Oklahoma State Profile
- Profile overview
- CCHC facts
- Demographics
- Contacts
All five of Oklahoma’s Early Childhood Comprehensive System (ECCS) components address the goals of Healthy Child Care Oklahoma (HCCO). This is particularly true of the efforts to provide ongoing child care health consultant (CCHC) training and technical assistance to early childhood education (ECE) programs and to continue to improve the state’s child care licensing requirements.
- Licensing: Oklahoma does not have requirements for CCHC consultation in ECE facilities. There is a requirement for medical consultation in sick care facilities. Currently, there are no sick care facilities in the state.

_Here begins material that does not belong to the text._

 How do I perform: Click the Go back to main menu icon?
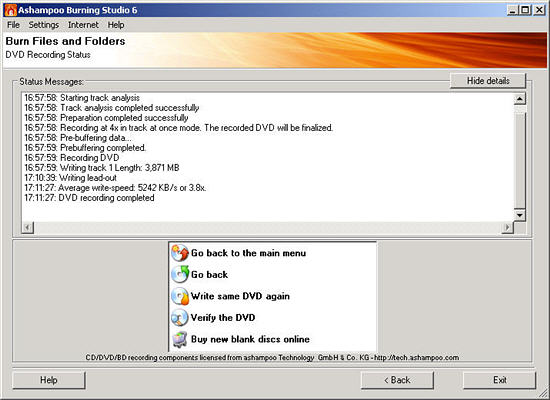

- Funding: There are two full–time CCHCs at the state level. The toll–free Warmline for Oklahoma Child Care providers, which offers free telephone consultation and refers providers to local CCHCs, is funded through a collaboration of the Oklahoma State Department of Health (OSDH), Child Guidance Program, and the Oklahoma Department of Human Services, Oklahoma Child Care Services.

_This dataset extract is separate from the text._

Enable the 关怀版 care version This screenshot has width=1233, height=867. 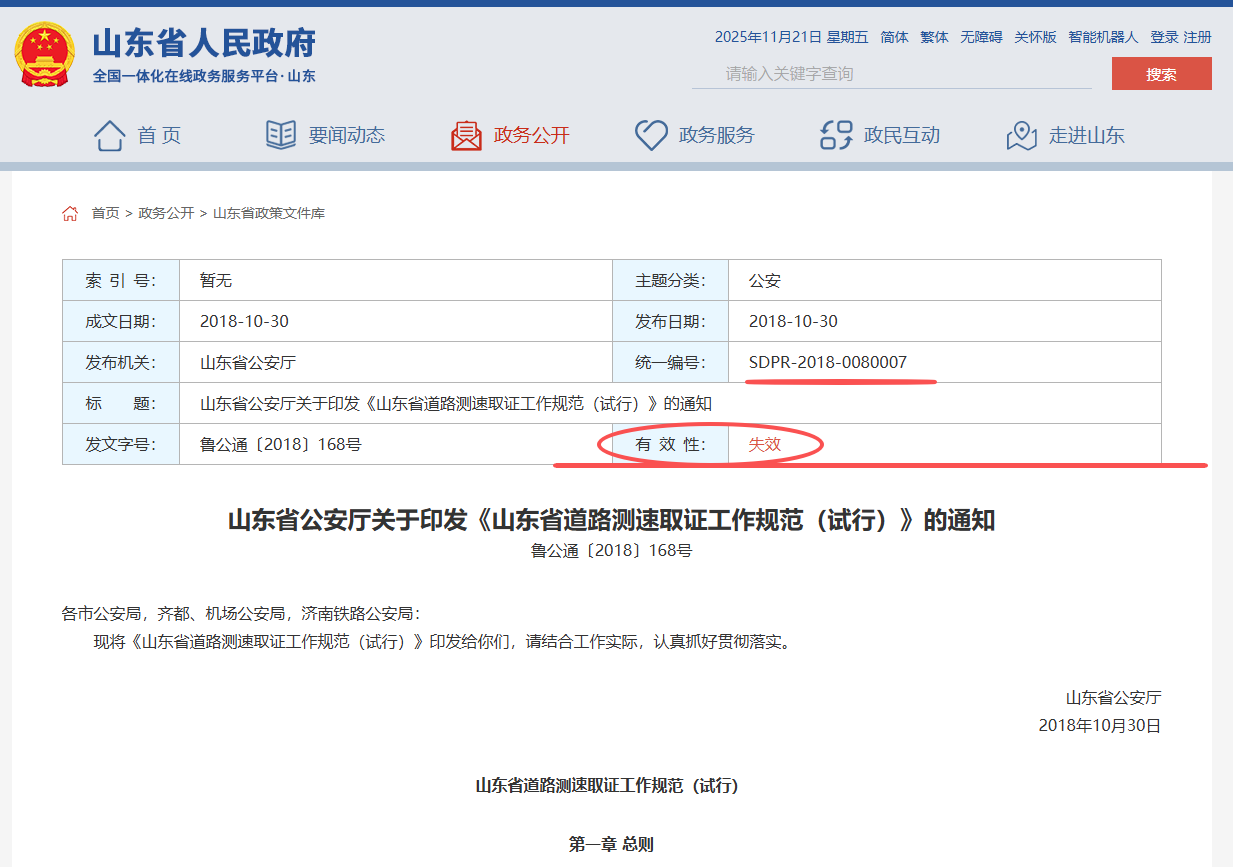1035,37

- Auspices: The OSDH is the lead agency for CCHCs.
- CCHC Role: Most CCHCs in Oklahoma are public health nurses, but there are no requirements that they be. CCHCs fulfill the role as outlined in the NTI curriculum and provide services as a part of their jobs in county health departments or child care resource and referral agencies (CCR&Rs). However, child care health consultation generally is not defined in their job descriptions and depends on approval of their supervisors, such as administrators in county health departments.

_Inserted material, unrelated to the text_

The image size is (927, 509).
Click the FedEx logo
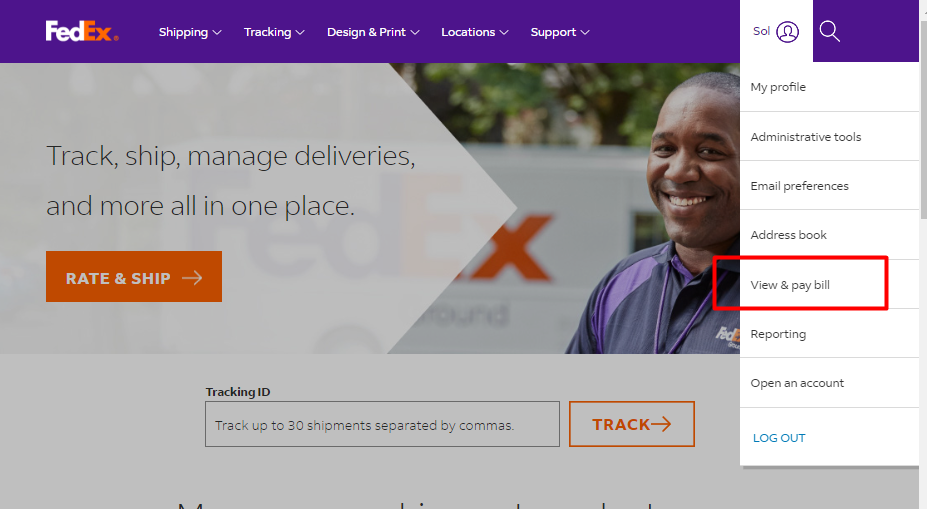(x=82, y=31)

- CCHC Training: Oklahoma’s Maternal and Child Health (MCH) program offers CCHC training twice a year, providing half of the National Training Institute for Child Care Health Consultants (NTI) curriculum topics in the first session and the other half in the second. The state–level program invites counties to send staff to be trained, but not all counties do. Training participants have included child development specialists, immunization field consultants, and child psychologists. MCH also invites individuals from other agencies to participate in the training, including Head Start, CCR&Rs, Smart Start community leaders, local health providers, etc. Updated resources and training are provided for current CCHCs.